* _Short task_
Begin at the line that has "You are a computer-use" and stop after the line that has "(1524, 472)". Reproduce every line of that data, offsetting each coordinate in the answers by -102.

* _Entries_
▼

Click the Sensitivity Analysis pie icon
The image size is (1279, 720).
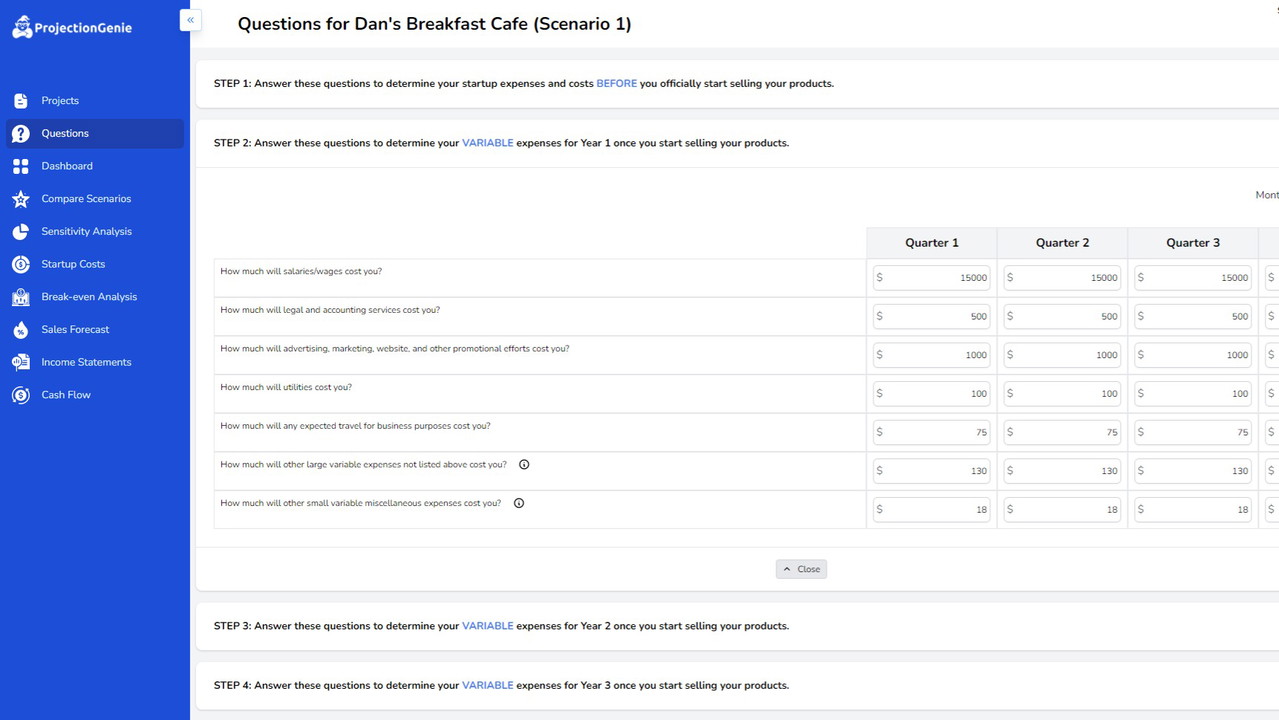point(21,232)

▲
▼

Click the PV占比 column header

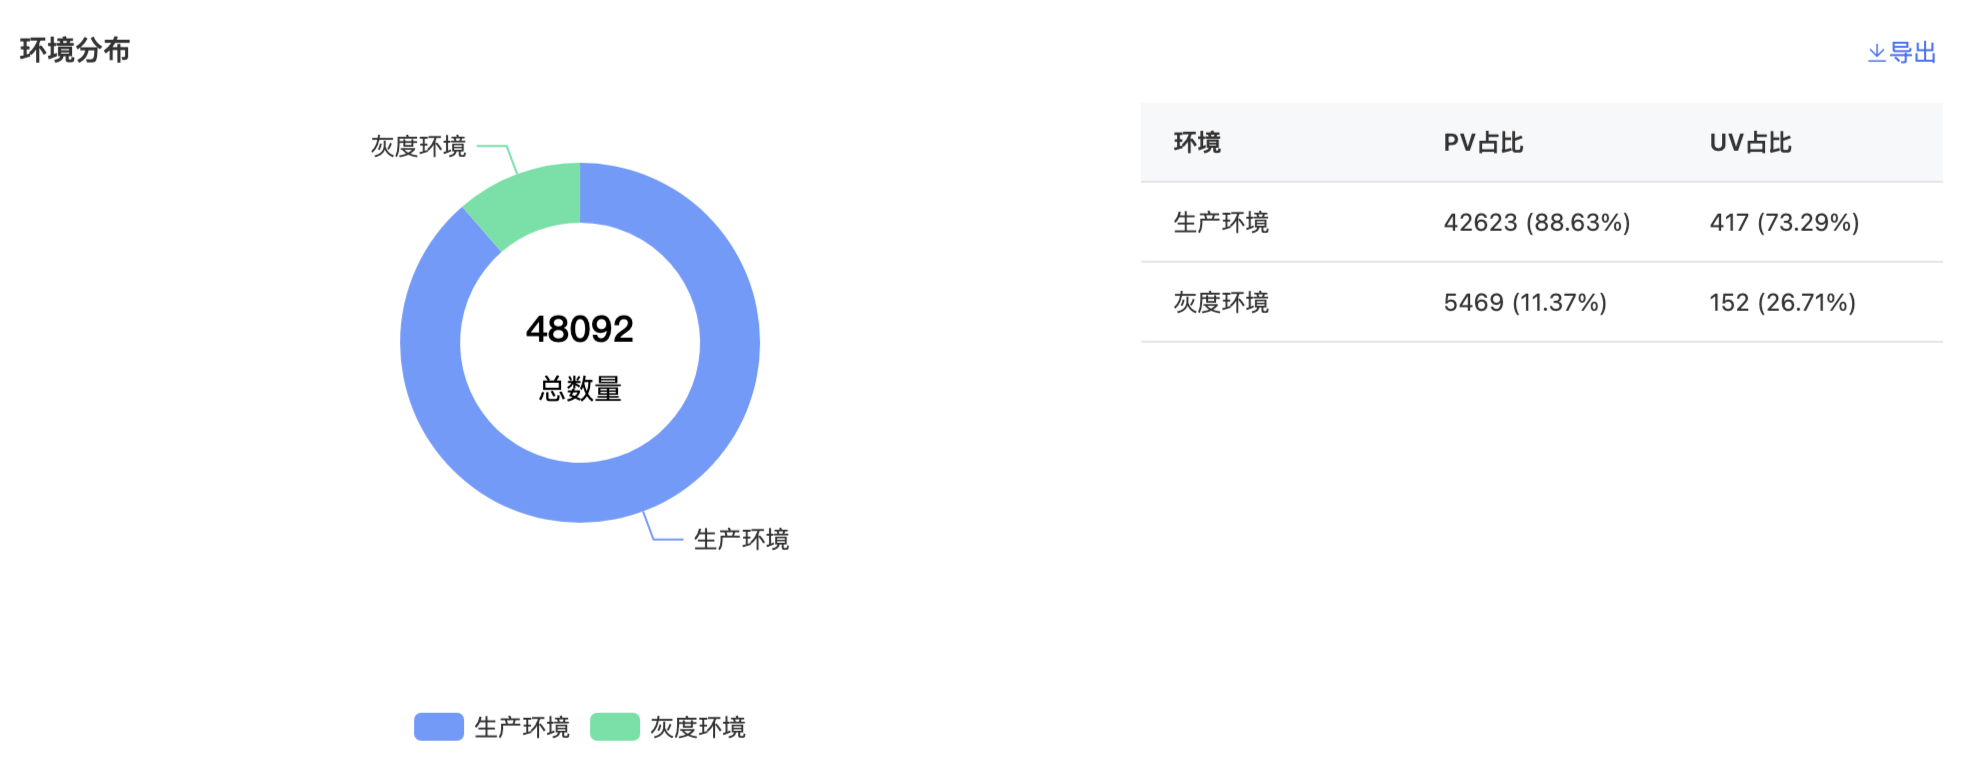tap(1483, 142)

▲
▼

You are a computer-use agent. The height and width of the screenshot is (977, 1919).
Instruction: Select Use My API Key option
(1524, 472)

▲

* _Task solution_
You are a computer-use agent. The height and width of the screenshot is (977, 1919).
Instruction: Select Use My API Key option
(1422, 370)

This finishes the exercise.